Before submitting your changes, make sure to run the project’s tests to ensure everything is working as expected.

To run all tests, use the following command:

tox

During development, you can run the tests for a specific environment by specifying the environment name. For example, to run tests for a specific version of Python (e.g., Python 3.12), use:

tox -e py312

For type checking, run:

tox -e type

To run linters with automated formatting, use:

tox -e lint

(Optional) Testing on s390x

When you have modified the code in a way which may cause endian issues, you may want to locally test on s390x, the only big-endian platform officially supported by Python.

Emulating a big-endian s390x with QEMU by Simon Willison is a good introduction to Docker/QEMU settings for emulating s390x.

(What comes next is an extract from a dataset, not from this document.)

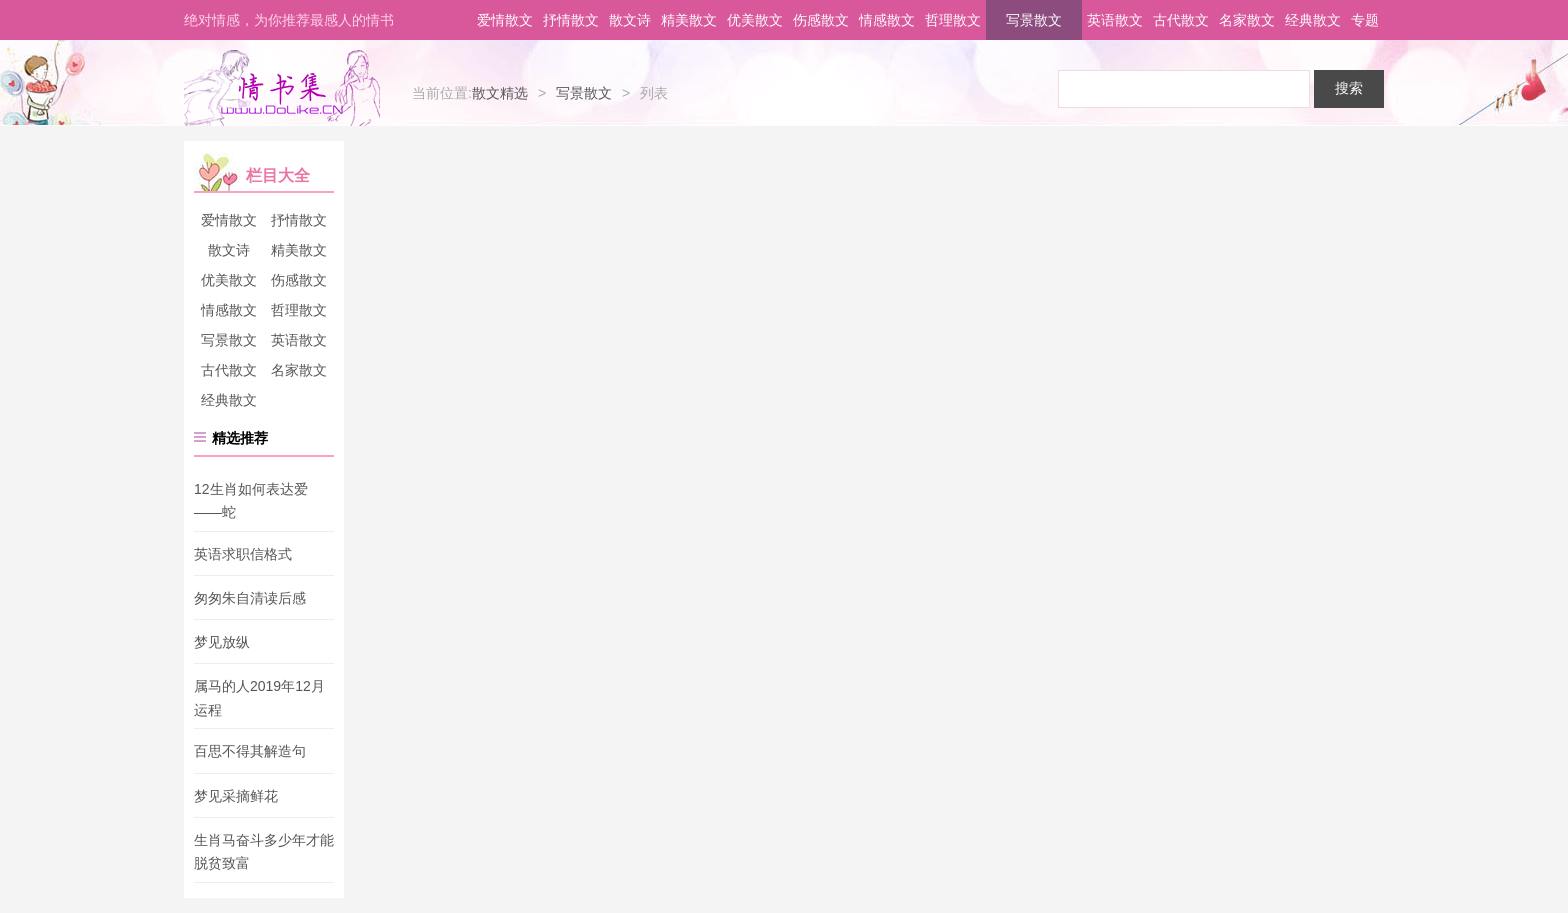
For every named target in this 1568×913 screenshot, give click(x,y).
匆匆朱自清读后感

If the above does not work, you may also want to try the following:

docker run --rm --privileged tonistiigi/binfmt --install all
docker buildx create --name mybuilder --use
docker run -it multiarch/ubuntu-core:s390x-focal /bin/bash

Pull request

Once you’ve pushed your changes to your fork, you can create a pull request (PR) on the main project repository. Please provide a clear and detailed description of your changes in the PR, and reference any related issues.

util directory

Algorithm implementations used by the mmh3 module

The util directory contains C files that were generated from the SMHasher C++ project by Austin Appleby.

The idea of the subproject directory loosely follows the hashlib implementation of CPython.

Updating mmh3 core C code

Run tox -e build_cfiles. This will fetch Appleby’s original SMHasher project as a git submodule and then generate PEP 7-compliant C code from the original project.

To perform further edits, add transformation code to the refresh.py script, instead of editing murmurhash3.* files manually. Then, run tox -e build_cfiles again to update the murmurhash3.* files.

Local files

  1. ./util/README.md

  2. ./util/refresh.py

  3. ./util/FILE_HEADER

Generated files

  1. ./src/mmh3/murmurhash3.c

  2. ./src/mmh3/murmurhash3.h

Benchmarking

To run benchmarks locally, try the following command:

tox -e benchmark -- -o OUTPUT_FILE \
            --test-hash HASH_NAME --test-buffer-size-max HASH_SIZE

where OUTPUT_FILE is the output file name (json formatted), HASH_NAME is the name of the hash, and HASH_SIZE is the maximum buffer size to be tested in bytes.

For example,

mkdir -p _results
tox -e benchmark -- -o _results/mmh3_128.json \
            --test-hash mmh3_128 --test-buffer-size-max 262144

As of version 4.2.0, the following hash function identifiers are available for benchmarking: mmh3_32, mmh3_128, xxh_32, xxh_64, xxh3_64, xxh3_128, pymmh3_32, pymmh3_128, md5, and sha1.

The owner of the repository can run the benchmark on GitHub Actions by using the workflow defined in .github/workflows/benchmark.yml.

After obtaining the benchmark results, you can plot graphs by plot_graph.py. The following is an example of how to run the script:

tox -e plot -- --output-dir docs/_static RESULT_DIR/*.json

where RESULT_DIR is the directory containing the benchmark results. The names of json files should be in the format of HASH_IDENTIFER.json, e.g., mmh3_128.json.

Documentation

Project documentation files are mainly written in the Markdown format and are located in the docs. The documentation is automatically built and hosted on the Read the Docs.

To build the documentation locally, use the following command:

tox -e docs

To check the result of the built documentation, open docs/_build/html/index.html in your browser.